DOCUMENT TEXT:
★ ★ ★ ★ ★ ★ ★
# 1999 frontier 2.4L surge at idle



## squarpeg (Jul 19, 2019)

engine surges constantly at idle or low speeds. I do not have a tac but maybe below 2k rpm will constantly surge with no load on engine.

Note that if it is in gear and has a load on engine of any kind, like you let it crawl at idle up an incline, no surge runs fine. Runs fine at highway speed.

Please see video turn sound up.

Ok looks like I can not post a video because this is my first post. You should ne able to figure this out just get rid of the space between //you

https:// youtu.be/cqr9OACoF50


----------



## rogoman (Dec 16, 2004)

One of the first things to do is perform an ECU code readout with a portable scan tool to see if any fault codes are set. The tool can be purchased at most auto parts stores. Post the actual codes here on the forum so that we may be able to help you further. If there is one or more fault codes set, they can help point to the malfunction. If you have a copy of the FSM for your vehicle, the code readout procedure is described there along with a listing of codes. You can download a copy of the FSM from this web site: https://ownersmanuals2.com/. The section EC.PDF is the one you need to read.
★ ★ ★ ★ ★ ★ ★
EXCERPTED RECORDS:
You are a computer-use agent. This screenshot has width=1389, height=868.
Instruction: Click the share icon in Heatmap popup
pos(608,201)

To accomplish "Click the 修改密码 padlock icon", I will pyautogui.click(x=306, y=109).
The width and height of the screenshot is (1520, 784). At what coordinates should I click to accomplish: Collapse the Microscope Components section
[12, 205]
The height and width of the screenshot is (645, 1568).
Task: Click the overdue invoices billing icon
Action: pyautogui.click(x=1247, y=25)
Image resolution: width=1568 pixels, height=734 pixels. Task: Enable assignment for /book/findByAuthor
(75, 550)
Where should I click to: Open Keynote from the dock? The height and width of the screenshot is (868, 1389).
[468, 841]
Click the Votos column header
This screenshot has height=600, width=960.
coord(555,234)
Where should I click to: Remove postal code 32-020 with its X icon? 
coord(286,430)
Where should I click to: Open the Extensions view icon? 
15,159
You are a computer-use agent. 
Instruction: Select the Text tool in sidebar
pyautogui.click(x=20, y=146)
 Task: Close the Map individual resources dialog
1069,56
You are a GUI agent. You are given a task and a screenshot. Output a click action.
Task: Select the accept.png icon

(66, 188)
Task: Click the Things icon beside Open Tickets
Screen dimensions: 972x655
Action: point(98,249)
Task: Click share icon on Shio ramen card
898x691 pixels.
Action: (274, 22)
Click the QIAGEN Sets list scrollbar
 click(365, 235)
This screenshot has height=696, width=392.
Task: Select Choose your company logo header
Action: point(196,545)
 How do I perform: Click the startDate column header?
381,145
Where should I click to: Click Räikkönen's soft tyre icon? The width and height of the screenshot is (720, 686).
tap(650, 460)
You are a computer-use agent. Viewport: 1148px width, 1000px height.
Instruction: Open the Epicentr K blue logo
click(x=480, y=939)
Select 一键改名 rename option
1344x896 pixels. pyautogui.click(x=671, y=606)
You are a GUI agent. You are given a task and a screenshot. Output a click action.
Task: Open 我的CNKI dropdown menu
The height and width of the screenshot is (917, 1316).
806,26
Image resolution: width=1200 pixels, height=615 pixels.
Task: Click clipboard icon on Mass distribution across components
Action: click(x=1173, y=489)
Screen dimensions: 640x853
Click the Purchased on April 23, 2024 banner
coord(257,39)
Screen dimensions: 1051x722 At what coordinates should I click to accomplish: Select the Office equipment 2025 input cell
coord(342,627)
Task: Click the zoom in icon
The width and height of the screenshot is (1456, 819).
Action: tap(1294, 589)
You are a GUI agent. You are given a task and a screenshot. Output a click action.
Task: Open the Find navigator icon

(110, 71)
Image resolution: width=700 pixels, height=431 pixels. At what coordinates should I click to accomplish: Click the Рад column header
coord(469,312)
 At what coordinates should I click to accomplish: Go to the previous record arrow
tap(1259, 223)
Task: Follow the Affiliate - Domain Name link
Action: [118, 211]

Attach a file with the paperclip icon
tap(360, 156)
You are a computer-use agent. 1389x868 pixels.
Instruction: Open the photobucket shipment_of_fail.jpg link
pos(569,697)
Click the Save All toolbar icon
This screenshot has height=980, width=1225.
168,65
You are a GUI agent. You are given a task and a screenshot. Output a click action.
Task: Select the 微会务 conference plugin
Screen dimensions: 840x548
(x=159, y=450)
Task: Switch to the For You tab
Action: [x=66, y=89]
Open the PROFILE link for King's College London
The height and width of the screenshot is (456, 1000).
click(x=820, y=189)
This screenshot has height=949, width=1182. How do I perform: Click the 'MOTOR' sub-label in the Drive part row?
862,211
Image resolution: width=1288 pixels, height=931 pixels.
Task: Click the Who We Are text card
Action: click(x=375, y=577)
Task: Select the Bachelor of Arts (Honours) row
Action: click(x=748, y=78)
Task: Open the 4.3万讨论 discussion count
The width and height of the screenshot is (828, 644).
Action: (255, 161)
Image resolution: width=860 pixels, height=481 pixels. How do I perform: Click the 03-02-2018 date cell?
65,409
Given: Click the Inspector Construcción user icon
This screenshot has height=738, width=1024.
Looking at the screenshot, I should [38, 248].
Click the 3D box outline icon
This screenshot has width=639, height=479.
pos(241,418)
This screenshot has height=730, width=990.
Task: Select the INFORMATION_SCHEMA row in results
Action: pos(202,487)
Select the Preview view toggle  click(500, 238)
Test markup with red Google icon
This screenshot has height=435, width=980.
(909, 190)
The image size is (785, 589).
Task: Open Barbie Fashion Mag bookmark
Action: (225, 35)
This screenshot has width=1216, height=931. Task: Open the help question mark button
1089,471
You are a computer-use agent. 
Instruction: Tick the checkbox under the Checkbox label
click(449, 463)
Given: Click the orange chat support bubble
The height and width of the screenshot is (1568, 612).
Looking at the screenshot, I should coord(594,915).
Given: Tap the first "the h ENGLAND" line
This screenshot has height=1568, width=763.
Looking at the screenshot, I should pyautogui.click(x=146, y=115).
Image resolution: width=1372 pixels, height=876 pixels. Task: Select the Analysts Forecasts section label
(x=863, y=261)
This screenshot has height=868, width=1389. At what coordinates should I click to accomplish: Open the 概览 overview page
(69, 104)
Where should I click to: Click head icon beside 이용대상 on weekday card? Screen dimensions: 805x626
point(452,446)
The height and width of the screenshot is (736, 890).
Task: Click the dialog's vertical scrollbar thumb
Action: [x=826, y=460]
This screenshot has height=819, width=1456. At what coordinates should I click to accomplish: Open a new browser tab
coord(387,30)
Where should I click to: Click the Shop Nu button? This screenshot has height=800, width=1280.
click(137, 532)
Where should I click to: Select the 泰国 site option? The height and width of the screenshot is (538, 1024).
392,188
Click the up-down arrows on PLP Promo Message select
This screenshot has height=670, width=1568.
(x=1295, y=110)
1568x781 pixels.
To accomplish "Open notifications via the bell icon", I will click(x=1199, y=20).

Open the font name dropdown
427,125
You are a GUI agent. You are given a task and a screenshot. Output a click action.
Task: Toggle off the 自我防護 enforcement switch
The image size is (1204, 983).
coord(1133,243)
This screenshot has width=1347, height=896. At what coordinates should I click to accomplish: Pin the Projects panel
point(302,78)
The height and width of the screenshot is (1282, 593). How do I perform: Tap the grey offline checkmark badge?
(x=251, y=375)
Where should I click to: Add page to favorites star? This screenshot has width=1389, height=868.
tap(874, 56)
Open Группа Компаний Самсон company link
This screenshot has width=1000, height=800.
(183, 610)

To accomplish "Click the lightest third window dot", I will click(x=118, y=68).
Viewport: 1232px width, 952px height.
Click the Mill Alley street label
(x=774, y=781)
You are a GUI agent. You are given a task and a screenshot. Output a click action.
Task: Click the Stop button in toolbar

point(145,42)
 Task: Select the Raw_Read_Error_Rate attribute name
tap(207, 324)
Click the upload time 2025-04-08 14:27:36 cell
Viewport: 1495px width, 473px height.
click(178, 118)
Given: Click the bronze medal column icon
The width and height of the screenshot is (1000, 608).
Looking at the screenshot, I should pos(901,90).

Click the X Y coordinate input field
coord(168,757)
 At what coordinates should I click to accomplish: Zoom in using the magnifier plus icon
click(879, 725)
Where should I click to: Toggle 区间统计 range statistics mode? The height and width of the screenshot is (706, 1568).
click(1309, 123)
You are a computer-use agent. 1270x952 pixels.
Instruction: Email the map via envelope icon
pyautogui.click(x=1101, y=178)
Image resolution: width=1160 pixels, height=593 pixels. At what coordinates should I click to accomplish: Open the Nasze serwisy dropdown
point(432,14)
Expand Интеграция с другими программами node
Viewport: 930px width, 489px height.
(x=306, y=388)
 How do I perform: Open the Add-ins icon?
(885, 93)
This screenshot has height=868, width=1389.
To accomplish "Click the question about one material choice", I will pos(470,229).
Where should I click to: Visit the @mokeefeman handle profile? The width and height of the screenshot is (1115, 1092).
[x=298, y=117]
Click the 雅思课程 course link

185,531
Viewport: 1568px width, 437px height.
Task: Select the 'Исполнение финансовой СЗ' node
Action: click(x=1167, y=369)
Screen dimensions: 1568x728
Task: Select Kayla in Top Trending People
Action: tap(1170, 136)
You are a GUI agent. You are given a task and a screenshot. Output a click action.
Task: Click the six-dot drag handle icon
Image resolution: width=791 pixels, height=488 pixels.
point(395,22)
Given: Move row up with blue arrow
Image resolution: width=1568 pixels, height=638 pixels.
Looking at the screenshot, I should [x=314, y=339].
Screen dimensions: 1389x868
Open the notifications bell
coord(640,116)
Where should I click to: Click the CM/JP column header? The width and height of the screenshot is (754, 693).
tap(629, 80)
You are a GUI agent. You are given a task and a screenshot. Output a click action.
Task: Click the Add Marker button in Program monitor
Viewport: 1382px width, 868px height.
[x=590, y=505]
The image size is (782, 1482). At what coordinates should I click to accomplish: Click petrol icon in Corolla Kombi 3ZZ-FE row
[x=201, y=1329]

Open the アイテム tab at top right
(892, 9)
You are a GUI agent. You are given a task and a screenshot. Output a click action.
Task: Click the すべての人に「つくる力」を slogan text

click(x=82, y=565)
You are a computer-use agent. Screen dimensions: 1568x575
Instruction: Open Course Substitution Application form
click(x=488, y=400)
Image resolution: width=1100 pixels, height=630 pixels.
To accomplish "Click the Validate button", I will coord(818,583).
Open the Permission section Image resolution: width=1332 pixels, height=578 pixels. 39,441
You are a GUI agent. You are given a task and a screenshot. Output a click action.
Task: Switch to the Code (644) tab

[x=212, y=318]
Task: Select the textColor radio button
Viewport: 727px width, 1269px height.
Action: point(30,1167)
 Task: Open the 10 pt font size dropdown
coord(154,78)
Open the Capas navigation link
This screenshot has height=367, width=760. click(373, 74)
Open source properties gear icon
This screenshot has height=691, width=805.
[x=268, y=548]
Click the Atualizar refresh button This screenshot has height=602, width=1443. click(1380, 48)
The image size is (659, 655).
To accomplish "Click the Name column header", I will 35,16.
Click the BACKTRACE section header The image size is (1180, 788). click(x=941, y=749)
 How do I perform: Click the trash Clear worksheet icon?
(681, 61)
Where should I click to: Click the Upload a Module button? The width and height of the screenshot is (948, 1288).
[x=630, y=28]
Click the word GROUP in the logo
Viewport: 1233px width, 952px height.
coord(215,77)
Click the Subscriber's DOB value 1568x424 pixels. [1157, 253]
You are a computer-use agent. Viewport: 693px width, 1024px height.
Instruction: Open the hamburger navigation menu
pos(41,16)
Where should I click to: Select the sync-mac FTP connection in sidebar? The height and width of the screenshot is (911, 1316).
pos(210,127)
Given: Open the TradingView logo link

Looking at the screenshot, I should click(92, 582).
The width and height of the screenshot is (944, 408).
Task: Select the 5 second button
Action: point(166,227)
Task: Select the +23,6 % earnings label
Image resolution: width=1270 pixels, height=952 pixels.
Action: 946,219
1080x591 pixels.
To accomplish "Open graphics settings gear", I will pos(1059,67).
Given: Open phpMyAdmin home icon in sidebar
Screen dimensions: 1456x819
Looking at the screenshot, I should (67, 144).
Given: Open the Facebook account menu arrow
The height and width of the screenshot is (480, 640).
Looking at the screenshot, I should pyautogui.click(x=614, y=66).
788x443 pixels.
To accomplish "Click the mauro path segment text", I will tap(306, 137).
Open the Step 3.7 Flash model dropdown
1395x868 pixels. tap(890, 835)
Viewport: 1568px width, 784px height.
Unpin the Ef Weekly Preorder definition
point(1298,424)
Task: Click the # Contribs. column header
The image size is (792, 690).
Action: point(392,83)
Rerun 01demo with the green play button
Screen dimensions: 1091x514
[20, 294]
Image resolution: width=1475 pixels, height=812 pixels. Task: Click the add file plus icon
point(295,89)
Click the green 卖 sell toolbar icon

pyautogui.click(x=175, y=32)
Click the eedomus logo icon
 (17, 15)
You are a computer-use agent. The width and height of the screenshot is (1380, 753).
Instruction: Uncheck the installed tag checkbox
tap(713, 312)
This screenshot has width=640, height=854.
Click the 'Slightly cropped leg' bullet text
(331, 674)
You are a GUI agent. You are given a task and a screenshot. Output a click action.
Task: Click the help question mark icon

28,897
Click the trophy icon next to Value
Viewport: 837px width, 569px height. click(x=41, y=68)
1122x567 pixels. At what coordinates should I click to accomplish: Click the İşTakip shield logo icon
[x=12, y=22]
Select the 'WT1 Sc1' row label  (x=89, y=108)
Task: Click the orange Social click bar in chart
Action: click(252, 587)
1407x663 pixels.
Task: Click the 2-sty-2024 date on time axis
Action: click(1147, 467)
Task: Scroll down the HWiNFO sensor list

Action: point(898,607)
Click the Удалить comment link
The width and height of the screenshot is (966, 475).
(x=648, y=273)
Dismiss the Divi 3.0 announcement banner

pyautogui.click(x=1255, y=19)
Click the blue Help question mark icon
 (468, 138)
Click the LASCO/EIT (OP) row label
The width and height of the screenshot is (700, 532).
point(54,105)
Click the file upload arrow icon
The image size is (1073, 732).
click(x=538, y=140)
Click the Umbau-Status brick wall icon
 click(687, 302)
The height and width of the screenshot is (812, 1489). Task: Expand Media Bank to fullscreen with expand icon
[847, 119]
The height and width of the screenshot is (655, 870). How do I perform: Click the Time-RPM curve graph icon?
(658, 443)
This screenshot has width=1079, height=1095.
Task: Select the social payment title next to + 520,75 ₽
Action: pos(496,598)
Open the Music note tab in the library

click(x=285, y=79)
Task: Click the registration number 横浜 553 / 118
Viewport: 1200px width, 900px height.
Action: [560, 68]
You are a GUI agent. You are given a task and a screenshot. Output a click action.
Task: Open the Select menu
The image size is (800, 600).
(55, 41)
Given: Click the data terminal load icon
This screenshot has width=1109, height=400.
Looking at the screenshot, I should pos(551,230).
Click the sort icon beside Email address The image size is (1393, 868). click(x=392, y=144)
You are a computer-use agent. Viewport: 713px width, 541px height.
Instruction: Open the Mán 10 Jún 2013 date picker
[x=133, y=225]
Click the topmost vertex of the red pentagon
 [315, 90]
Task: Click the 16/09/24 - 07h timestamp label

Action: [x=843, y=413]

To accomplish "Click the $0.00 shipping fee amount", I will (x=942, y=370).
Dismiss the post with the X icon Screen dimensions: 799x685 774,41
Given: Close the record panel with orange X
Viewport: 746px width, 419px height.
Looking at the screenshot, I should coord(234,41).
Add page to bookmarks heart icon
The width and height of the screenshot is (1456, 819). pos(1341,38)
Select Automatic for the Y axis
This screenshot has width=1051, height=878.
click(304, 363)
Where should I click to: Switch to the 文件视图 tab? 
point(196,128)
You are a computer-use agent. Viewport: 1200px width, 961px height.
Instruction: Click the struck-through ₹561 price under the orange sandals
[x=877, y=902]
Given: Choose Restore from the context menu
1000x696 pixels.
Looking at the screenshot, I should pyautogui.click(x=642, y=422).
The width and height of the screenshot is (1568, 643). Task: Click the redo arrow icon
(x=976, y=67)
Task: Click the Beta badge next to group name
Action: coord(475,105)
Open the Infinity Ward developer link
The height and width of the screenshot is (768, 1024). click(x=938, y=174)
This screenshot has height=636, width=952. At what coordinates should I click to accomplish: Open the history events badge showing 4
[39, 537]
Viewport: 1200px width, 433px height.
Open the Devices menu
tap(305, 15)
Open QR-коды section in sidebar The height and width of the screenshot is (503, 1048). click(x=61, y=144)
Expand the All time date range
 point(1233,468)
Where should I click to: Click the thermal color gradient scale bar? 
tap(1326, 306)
★ ★ ★ ★ ★ ★ ★
WHAT THIS EXERCISE ASKS:
**1.** In the forum thread about the 1999 Frontier idle surge, list each action that rogoman's reply tells the original poster to take.
**2.** Write the next post for the forum thread about the 1999 Frontier idle surge, following on from rogoman's reply.

ANSWERS TO EACH TASK:
**1.**
- Perform an ECU code readout with a portable scan tool.
- Post the actual codes on the forum.
- Download a copy of the FSM from https://ownersmanuals2.com/.
- Read the EC.PDF section.

**2.**
Here's several things that could cause your engine surging problem:
* - Bad fuel pump or fuel pressure regulator. Tee-in a temporary fuel pressure gauge at the output side of the fuel filter. The readings at idle should be as follows:
- with vacuum hose connected to the fuel pressure regulator: 34 psi
- with vacuum hose disconnected from the fuel pressure regulator: 43 psi
* - Major vacuum leak in the intake system. To check the intake system for a vacuum leak, attach a vacuum gauge to a full vacuum source. With the engine fully warmed up, the reading at idle should be 18 - 20 InHg. At 3,000 RPM, it should be 21 InHg. If readings are under 18 InHg, check the intake manifold nuts to make sure they are tight. The gasket may have failed; spray a water mist at the gasket to see if the gauge reading changes. Also check the intake plenum bellows at the throttle valve and at the MAF for cracks or loose clamps. 
* - Bad Idle Air Control Valve-Auxiliary Air Control (IACV-AAC).


----------



## smj999smj (Jan 1, 2006)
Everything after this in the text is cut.